Um monstrengo miserável  

 

Confesso que preferia pegar o bonde andando. Como disse Michel Foucauld em sua aula inaugural de 1970, no Colégio de França, mutatis mutandis, preferia que alguém começasse a desenvolver por mim o tema deste artigo.

 

Bastava um empurrãozinho, um leve toque, e eu pegava do assunto mais adiante, livre do enfado de reproduzir, ainda que esquematicamente, o patético confronto entre Dilma Rousseff e Lina Vieira.

 

Na casa do sem jeito, já que aqui estamos, o melhor a fazer é contar logo o que se passou:

 

Lina Vieira, do alto escalão da Receita Federal, declarou:

 

─ Dilma Rousseff me convidou a comparecer ao seu gabinete. Compareci.

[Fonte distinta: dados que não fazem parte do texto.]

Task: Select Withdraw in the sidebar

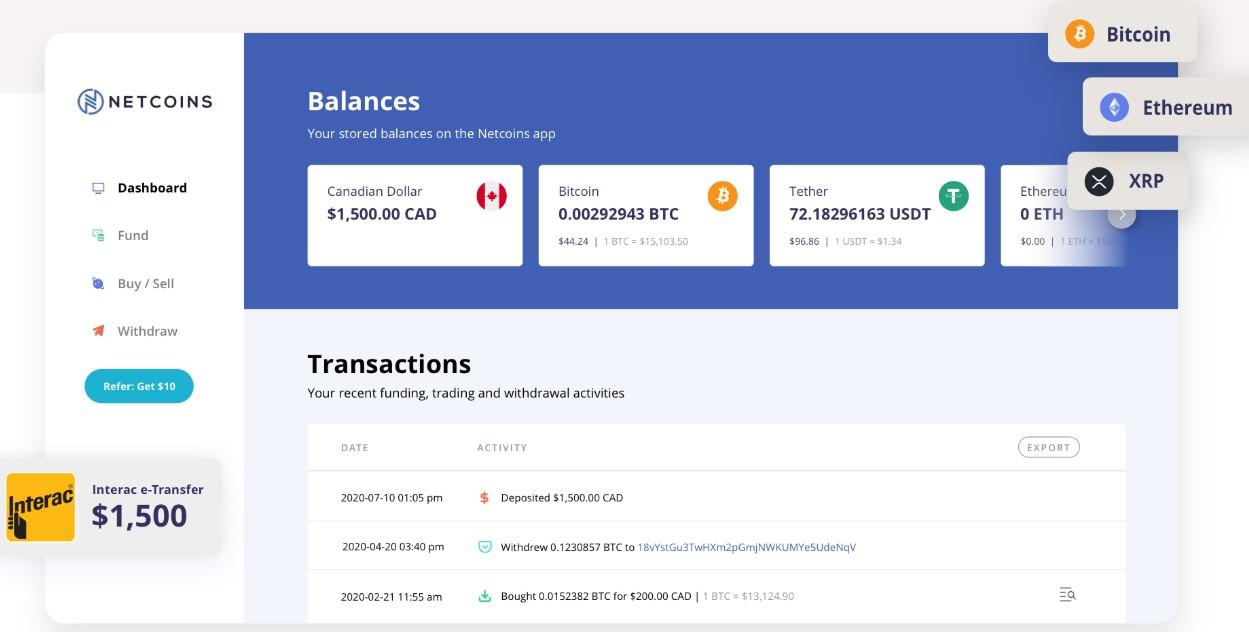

Durante a entrevista, ela  pediu-me que fossem agilizadas as investigações contra o filho de José Sarney.

 

Dilma Rousseff, atual Ministra de Estado e candidata do Governo à Presidência da República, negou tudo.

 

O quiproquó certamente não teria repercutido tanto quanto ainda hoje repercute, não fossem os germes da dúvida que a declaração de Lina Vieira e a negação de Dilma Rousseff inocularam  nas veias da Nação.

 

Dúvida torta, teratológica, corrosiva,  nascida na insinuação de torpes ingerências, e agravada no registro de que José Sarney, atual Presidente do Senado, controla poderosos contingentes eleitorais, comprometidos com a candidatura de  Dilma Rousseff.

 

Mais forte e mais pungente que a dúvida, no entanto, é a náusea que dela deriva, quando a consciência considera  a investidura de Dilma Rousseff nas elevadas funções de Ministra de Estado. E que, em tais circunstâncias, suas obrigações não se circunscrevem ao misteres transitórios do Governo, mas exigem a guarda e a observância rigorosas dos princípios perenes, subsumidos no ordenamento ético estatal.

 

Nesse contexto de subidos ideais, não há espaço para probidades controversas. Ao contágio da dúvida, a dignidade não sobrevive. Nem a do cargo, nem a do Estado.

 

Mas alguém há de haver nesses palácios que chame a si a defesa da estima nacional, e delibere afastar Dilma Rousseff, enquanto durarem as investigações, que se impõem.

 

Se não acontecer assim, estaremos, viola no saco, retornando aos tempos de Luís XIV  L'état, c'est moi  – quando Governo e Estado confundiam-se numa única alucinação.